Avoiding a slow death by PowerPoint
People that create engaging presentations know:
Content is king. Communicating that content is an ace in your pocket. We’ve all heard the dreaded term ‘death by PowerPoint’, but what’s really scary is the fact these horror stories (of insanely complex graphs, clipart and minute text) are still haunting even the best events. If people have switched off after the first 20 minutes, it’s kind of all a bit pointless, right? Help avoid this by taking these simple steps.
We suggest you stick to a well-structured presentation template and give this format to all the speakers. An example presentation format could be to kick things off with a nice quote to set the tone, an opening question, the main body of content, a slide to reflect and summarise, finishing with a statement or quote as a memorable takeaway. Think of your presentation like a movie script with a beginning, a middle and an end. Delegates like having a format to help them understand where they are at during a presentation. Remember your on-screen visuals are simply a backup to what you are saying. A wise man once said ‘less is more’, make that your golden rule and you won’t go far wrong.
Breakouts from the norm
There’s more to networking than tea & coffee…

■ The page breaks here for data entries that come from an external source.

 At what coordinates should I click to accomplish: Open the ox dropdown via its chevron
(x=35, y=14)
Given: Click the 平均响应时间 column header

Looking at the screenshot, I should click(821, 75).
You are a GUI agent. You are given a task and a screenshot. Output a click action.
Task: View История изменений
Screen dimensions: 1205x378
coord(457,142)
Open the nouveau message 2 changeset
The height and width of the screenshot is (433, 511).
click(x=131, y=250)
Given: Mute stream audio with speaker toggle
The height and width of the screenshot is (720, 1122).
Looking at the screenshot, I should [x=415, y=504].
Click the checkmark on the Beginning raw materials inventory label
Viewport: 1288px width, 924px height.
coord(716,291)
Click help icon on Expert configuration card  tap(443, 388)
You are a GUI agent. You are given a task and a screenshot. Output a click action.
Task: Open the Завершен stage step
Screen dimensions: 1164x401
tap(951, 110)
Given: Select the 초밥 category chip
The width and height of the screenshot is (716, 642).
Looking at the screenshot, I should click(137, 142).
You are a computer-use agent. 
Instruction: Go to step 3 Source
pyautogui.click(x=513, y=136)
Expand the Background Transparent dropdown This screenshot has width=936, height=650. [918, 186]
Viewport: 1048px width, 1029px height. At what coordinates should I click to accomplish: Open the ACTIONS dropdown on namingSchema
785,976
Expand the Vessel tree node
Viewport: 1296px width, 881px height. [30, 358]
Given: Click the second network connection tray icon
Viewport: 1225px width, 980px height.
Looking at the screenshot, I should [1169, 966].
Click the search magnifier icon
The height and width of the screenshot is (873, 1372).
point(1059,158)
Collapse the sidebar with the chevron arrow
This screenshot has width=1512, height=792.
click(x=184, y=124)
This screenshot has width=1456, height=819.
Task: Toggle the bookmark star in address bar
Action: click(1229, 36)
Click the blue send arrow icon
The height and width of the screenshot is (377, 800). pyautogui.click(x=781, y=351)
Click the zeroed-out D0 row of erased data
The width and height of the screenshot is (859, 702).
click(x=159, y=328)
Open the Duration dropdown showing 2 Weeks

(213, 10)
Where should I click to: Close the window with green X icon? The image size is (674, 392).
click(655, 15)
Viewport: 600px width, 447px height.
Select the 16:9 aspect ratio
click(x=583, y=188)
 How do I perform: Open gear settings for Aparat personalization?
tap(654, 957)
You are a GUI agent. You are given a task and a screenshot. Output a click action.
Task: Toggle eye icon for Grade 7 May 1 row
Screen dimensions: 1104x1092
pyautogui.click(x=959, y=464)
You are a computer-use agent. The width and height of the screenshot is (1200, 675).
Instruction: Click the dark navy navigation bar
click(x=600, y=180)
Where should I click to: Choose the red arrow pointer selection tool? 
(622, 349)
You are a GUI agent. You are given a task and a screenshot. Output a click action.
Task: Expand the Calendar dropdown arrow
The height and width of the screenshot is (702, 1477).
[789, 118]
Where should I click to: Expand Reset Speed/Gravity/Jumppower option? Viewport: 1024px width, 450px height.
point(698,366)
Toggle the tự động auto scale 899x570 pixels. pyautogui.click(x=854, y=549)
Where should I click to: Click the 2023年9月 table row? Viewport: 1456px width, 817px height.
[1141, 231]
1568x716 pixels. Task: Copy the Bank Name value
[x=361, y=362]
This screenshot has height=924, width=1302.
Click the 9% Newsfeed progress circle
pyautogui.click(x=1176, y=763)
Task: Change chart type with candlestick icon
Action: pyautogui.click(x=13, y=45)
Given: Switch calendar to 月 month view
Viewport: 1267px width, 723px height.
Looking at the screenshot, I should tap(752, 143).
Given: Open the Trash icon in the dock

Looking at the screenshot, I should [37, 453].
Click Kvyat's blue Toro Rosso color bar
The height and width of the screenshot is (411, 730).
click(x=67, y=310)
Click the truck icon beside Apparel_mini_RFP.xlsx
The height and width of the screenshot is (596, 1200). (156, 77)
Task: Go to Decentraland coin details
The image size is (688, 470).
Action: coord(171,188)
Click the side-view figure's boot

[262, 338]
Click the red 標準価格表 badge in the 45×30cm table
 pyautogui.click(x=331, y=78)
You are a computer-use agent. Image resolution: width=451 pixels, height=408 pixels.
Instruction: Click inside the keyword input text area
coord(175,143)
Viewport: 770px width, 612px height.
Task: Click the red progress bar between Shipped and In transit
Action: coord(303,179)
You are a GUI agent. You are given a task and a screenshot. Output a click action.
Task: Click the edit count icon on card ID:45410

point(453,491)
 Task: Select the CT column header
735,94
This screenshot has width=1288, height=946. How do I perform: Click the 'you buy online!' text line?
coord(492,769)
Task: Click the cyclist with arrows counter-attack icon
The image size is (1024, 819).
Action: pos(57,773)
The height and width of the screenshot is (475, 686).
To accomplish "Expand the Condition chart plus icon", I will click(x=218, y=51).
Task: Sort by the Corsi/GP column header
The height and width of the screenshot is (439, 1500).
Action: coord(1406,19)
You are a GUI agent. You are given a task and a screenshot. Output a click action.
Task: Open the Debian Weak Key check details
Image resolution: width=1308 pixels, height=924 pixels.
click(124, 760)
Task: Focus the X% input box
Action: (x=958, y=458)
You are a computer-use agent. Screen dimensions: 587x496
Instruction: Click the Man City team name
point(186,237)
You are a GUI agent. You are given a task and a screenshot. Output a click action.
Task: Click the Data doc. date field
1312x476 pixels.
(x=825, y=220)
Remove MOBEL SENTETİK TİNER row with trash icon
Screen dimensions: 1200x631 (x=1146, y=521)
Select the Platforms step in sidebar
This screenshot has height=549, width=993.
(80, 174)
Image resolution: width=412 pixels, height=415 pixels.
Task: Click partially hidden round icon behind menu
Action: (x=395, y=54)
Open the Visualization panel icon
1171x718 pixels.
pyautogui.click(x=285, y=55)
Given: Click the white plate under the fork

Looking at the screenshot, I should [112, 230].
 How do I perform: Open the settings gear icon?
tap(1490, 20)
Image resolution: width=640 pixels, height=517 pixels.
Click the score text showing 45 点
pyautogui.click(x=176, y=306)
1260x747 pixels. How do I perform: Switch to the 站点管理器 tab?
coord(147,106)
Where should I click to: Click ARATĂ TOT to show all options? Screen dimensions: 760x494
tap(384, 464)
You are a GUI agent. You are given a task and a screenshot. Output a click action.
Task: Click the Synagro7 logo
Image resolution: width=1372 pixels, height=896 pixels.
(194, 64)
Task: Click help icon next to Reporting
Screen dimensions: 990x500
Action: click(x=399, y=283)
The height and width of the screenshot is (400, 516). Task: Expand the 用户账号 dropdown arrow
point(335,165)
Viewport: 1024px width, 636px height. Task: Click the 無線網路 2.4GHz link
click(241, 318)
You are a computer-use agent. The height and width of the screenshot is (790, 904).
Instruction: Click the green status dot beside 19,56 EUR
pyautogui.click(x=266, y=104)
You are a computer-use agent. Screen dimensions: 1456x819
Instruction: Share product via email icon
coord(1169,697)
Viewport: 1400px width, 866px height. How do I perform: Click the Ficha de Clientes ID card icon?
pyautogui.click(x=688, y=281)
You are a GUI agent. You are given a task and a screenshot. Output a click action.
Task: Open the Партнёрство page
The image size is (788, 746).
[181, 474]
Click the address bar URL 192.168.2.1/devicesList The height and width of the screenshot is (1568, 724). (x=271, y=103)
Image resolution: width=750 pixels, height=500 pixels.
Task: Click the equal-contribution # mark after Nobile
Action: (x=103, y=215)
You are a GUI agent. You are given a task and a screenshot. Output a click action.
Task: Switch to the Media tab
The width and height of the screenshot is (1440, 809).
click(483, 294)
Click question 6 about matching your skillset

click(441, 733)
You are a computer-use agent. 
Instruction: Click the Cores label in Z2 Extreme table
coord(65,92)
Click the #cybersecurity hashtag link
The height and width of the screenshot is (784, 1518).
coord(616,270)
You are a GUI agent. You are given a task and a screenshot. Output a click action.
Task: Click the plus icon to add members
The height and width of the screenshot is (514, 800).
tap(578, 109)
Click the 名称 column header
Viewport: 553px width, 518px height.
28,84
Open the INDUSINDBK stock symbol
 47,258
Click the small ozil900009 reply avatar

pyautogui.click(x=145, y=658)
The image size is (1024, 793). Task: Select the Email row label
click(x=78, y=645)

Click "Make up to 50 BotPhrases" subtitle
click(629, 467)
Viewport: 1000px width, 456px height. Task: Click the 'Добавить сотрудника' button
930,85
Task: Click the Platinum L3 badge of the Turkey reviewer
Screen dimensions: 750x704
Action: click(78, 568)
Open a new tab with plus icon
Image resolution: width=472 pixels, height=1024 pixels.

During your event, keep things interesting by providing a variety of engaging touchpoints. Speaker presentations and panel sessions are great, but have you considered breaking delegates into interactive sessions? Why not try giving attendees the chance to do something other than networking during tea & coffee breaks. From interactive touch screens and VR experiences to simple feedback ‘like’ and ‘dislike’ buttons, there are many ways you can keep your delegates inspired and entertained on a variety of budgets. One great way to give a voice to even the most introverted delegate is to introduce digital polling or live Q&A. It’s now super easy to turn any smart device into an engagement tool, where the speaker can dynamically react to the audience’s live feedback.
Pushing the power of communication
Found yourself with a bigger budget and want to really push your delegate experience? Native Apps are a great way to engage users throughout the event. With content pushed directly to their smart devices; notifications letting them know when their next session is, or a last minute change of agenda, there isn’t a better way to enhance communication at your event. Apps also serve as a powerful networking tool, allowing a world of useful resources and options for maximising every part of their event experience on the ground.
The world of digital within the events industry is forever growing with new and exciting ways to engage your audience, but whatever you choose to do, always remember content is king! If your digital comms are well crafted, personal, professional and user friendly, you can still raise your digital game without blowing your budget.